◆ Task prompt
Copy the part of the entries that opens with the line containing "Task: Click the Jul 22, 2021 date" and closes with the line containing "pyautogui.click(x=203, y=933)", reproducing every line between them as well.

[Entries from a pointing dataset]
[start]
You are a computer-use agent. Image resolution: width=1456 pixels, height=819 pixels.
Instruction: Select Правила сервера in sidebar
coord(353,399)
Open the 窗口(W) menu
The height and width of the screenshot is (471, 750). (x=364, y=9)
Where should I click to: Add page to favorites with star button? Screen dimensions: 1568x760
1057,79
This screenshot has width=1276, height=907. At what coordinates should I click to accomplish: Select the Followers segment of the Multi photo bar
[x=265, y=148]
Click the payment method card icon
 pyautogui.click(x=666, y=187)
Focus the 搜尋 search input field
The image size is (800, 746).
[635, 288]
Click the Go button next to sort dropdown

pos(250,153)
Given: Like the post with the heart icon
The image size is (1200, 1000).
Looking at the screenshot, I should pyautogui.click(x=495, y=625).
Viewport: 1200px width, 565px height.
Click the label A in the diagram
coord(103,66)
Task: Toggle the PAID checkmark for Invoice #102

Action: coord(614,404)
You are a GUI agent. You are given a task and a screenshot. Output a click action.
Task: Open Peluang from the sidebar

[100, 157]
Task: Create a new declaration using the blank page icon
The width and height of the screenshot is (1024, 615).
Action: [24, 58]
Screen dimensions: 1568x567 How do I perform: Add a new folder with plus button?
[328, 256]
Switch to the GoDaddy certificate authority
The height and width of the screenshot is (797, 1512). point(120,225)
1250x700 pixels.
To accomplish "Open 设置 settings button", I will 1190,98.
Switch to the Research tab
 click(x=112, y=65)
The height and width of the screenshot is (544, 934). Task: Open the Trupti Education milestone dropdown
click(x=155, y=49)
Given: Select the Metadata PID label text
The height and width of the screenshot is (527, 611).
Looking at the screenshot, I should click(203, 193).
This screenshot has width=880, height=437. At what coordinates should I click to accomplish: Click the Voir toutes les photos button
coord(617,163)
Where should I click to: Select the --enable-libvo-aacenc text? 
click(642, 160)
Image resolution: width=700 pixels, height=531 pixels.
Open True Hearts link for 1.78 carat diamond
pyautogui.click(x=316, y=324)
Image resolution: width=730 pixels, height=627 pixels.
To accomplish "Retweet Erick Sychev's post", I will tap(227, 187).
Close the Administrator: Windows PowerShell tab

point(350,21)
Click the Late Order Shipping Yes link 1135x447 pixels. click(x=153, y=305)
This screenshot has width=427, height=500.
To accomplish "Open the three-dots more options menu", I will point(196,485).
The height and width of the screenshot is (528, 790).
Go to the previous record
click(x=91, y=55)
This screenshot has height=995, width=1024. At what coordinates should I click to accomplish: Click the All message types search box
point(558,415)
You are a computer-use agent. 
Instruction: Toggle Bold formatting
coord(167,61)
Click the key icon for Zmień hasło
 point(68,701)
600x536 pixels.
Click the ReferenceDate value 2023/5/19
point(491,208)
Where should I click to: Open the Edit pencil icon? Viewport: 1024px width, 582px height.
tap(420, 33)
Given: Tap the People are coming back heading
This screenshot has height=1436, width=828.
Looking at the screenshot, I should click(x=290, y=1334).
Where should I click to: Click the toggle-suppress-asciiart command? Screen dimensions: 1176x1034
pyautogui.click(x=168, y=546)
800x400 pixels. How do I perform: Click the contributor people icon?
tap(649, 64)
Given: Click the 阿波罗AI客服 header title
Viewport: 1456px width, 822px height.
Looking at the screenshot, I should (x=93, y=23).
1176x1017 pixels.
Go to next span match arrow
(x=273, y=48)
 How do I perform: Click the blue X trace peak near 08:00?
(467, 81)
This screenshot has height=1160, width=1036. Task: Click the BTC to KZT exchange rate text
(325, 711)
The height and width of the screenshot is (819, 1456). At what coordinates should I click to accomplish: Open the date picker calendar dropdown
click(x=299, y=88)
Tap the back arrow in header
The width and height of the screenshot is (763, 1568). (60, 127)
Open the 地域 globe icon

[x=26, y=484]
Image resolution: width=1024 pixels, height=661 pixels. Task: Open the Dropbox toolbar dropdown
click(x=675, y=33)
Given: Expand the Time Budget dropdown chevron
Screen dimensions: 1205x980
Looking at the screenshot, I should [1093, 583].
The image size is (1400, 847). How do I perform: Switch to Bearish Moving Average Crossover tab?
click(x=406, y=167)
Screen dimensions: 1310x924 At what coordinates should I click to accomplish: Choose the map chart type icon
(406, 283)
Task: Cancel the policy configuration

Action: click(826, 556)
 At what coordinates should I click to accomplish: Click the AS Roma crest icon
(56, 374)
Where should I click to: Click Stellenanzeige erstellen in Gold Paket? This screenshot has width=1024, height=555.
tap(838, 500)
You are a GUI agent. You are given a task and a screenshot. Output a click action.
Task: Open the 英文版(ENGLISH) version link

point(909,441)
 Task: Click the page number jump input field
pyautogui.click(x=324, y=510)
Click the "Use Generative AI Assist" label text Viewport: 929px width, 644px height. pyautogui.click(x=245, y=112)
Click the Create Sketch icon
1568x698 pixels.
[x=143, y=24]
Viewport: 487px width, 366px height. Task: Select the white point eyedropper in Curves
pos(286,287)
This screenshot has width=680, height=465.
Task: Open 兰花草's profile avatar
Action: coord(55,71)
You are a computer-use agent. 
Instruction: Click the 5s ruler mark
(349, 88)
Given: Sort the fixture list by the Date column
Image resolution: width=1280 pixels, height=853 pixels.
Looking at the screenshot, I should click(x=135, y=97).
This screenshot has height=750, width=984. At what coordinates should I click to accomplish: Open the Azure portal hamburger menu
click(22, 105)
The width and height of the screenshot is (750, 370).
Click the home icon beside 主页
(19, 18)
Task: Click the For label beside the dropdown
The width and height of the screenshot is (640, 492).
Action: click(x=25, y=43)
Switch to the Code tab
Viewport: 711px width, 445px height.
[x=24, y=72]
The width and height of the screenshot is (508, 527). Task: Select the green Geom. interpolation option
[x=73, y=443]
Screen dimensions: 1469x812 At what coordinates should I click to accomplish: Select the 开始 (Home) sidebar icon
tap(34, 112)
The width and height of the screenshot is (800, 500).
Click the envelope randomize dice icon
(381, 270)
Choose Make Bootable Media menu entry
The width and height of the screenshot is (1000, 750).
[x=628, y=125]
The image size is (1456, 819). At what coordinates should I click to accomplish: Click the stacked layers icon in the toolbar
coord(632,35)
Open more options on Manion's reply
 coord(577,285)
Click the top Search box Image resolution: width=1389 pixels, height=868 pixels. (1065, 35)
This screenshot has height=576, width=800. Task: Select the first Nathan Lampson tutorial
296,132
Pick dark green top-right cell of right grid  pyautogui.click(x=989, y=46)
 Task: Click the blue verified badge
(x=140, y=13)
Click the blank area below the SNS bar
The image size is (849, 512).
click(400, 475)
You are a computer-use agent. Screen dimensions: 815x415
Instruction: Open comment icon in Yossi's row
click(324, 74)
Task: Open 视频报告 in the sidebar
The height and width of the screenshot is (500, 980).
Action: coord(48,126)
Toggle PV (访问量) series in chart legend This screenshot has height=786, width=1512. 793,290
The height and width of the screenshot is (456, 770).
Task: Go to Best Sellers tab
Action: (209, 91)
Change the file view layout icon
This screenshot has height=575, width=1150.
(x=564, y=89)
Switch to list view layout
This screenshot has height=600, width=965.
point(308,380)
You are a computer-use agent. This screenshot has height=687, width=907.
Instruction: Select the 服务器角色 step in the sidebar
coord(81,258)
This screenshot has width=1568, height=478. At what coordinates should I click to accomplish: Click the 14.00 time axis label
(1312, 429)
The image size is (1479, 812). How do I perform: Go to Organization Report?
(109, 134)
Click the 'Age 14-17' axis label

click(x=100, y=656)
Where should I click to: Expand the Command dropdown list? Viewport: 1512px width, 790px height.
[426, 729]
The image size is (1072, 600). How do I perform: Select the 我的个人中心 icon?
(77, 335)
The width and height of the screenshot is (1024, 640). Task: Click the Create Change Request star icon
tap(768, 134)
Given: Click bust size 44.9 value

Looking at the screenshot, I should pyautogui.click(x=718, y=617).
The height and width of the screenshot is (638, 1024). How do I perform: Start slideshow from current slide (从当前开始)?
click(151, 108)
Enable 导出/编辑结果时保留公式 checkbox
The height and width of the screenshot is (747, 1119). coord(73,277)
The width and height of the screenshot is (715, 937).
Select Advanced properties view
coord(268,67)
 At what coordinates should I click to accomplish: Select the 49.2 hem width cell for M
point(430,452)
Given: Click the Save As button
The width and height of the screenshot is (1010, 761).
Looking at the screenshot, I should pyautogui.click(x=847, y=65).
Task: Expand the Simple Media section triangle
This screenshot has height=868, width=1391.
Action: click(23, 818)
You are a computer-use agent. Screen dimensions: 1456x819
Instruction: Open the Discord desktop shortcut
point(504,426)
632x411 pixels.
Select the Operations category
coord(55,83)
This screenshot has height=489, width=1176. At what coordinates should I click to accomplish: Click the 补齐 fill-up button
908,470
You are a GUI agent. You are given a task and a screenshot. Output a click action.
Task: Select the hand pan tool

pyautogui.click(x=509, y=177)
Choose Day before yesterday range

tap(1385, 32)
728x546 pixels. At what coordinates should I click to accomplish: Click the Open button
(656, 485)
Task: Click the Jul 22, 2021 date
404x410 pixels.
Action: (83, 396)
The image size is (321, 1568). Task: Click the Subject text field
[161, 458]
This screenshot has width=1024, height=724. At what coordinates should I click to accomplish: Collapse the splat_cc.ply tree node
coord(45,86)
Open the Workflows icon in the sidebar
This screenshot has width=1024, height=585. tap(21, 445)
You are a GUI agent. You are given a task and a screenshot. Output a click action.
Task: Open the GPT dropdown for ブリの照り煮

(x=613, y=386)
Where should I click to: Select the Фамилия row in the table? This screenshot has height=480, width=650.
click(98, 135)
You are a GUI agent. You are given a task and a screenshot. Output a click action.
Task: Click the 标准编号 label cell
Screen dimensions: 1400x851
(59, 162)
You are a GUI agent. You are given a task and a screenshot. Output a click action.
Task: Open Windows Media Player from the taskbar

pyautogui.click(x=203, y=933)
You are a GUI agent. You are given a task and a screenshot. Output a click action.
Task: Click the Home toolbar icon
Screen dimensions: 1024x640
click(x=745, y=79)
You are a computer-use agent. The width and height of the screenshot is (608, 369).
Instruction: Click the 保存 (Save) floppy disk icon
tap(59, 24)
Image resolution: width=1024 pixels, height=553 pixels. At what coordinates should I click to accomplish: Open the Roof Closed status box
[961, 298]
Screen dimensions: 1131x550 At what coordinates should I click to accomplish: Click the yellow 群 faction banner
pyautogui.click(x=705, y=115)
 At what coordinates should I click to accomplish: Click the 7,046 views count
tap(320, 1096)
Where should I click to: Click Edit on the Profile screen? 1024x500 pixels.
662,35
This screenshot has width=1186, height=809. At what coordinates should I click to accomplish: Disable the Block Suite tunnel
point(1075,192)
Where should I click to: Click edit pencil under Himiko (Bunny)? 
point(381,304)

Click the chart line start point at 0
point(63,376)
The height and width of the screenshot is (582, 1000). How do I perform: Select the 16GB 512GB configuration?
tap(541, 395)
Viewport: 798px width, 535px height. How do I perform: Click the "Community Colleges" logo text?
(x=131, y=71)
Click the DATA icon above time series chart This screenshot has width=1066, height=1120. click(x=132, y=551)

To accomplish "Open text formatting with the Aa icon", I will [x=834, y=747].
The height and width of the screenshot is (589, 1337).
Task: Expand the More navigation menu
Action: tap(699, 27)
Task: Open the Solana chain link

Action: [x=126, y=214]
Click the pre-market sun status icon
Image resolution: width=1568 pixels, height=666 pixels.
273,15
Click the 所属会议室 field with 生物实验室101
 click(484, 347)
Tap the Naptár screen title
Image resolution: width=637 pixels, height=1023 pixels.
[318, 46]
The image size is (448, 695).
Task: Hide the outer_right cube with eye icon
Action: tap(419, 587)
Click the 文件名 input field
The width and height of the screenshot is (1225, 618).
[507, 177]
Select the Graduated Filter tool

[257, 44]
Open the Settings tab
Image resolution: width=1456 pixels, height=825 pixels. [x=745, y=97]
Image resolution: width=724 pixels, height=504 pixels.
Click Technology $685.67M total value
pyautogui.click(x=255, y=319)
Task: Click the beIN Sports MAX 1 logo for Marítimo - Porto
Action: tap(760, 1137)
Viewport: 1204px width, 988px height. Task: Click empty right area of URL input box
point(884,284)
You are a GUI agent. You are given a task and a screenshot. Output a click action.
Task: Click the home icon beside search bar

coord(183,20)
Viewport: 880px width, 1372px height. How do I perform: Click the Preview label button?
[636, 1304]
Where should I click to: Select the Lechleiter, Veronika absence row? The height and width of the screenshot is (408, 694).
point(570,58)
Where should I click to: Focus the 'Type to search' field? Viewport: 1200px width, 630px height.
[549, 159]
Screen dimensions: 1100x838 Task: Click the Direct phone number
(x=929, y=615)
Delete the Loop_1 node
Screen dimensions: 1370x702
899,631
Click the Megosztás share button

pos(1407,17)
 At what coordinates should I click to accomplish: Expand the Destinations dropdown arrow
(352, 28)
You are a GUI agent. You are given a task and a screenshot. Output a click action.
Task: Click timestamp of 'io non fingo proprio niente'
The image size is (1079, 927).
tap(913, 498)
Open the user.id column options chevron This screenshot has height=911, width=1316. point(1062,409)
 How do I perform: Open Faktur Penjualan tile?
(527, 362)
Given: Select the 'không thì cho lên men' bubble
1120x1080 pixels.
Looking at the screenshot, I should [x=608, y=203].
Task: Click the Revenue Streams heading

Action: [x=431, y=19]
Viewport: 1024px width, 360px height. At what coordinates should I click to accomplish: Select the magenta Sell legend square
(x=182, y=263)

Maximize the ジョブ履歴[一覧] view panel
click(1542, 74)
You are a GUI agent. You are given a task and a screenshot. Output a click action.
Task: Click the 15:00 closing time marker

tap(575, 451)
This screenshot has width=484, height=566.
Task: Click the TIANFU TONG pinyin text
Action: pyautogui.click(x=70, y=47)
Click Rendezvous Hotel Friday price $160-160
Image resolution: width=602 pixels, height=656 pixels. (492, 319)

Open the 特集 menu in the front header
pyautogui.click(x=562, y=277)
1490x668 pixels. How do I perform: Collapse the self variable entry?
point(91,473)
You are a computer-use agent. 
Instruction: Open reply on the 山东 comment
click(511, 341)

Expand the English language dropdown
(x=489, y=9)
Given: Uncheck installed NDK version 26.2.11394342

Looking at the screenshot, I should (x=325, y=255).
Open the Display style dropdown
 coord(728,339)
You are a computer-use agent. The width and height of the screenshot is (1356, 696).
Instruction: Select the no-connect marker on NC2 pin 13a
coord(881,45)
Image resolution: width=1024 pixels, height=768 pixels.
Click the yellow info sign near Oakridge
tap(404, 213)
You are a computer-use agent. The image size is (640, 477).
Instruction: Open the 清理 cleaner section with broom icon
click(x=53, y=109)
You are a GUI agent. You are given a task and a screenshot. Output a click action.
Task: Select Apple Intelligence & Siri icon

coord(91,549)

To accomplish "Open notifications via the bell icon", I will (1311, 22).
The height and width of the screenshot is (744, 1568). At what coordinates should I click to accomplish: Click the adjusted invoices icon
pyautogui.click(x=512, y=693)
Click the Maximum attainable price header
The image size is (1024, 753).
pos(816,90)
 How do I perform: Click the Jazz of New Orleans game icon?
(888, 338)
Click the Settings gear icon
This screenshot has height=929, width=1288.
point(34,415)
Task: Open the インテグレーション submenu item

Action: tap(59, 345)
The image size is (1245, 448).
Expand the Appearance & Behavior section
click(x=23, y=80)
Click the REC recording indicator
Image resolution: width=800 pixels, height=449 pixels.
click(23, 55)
[end]
◆ Task result
Task: Click the Jul 22, 2021 date
404x410 pixels.
Action: (83, 396)
The image size is (321, 1568). Task: Click the Subject text field
[161, 458]
This screenshot has width=1024, height=724. At what coordinates should I click to accomplish: Collapse the splat_cc.ply tree node
coord(45,86)
Open the Workflows icon in the sidebar
This screenshot has width=1024, height=585. tap(21, 445)
You are a GUI agent. You are given a task and a screenshot. Output a click action.
Task: Open the GPT dropdown for ブリの照り煮

(x=613, y=386)
Where should I click to: Select the Фамилия row in the table? This screenshot has height=480, width=650.
click(98, 135)
You are a GUI agent. You are given a task and a screenshot. Output a click action.
Task: Click the 标准编号 label cell
Screen dimensions: 1400x851
(59, 162)
You are a GUI agent. You are given a task and a screenshot. Output a click action.
Task: Open Windows Media Player from the taskbar

pyautogui.click(x=203, y=933)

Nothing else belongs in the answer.